§ Recorded data:
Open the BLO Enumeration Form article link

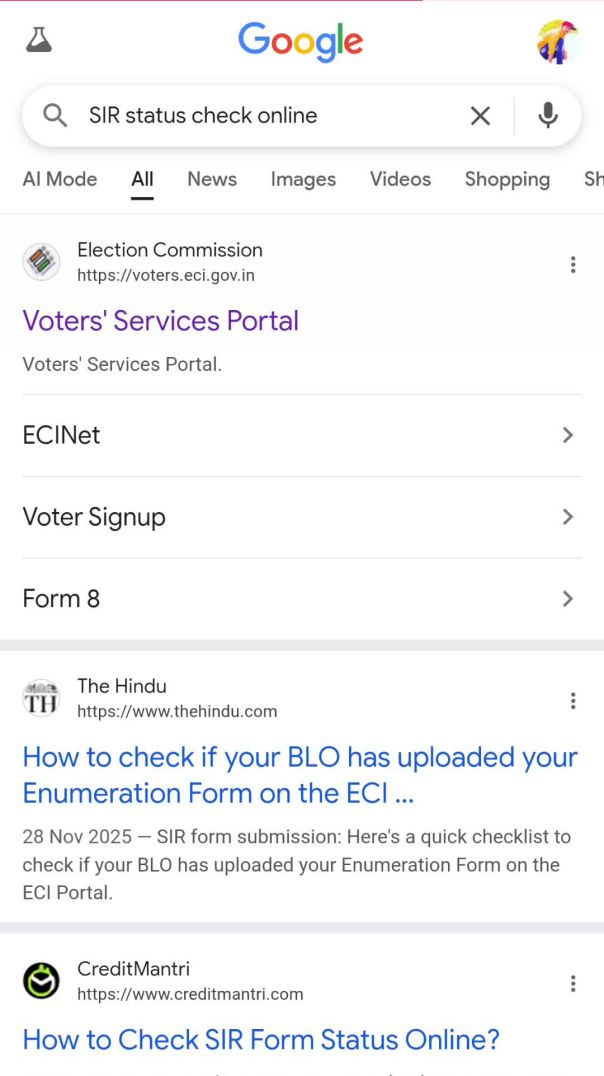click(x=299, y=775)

==

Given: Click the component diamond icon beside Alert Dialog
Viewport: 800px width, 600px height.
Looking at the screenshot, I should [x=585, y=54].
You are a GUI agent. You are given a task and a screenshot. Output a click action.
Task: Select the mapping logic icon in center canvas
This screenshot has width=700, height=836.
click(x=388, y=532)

§ Problem:
Scan the material for the word "icon". Return every line where it is found.

§ Finished task:
Given: Click the component diamond icon beside Alert Dialog
Task: Select the mapping logic icon in center canvas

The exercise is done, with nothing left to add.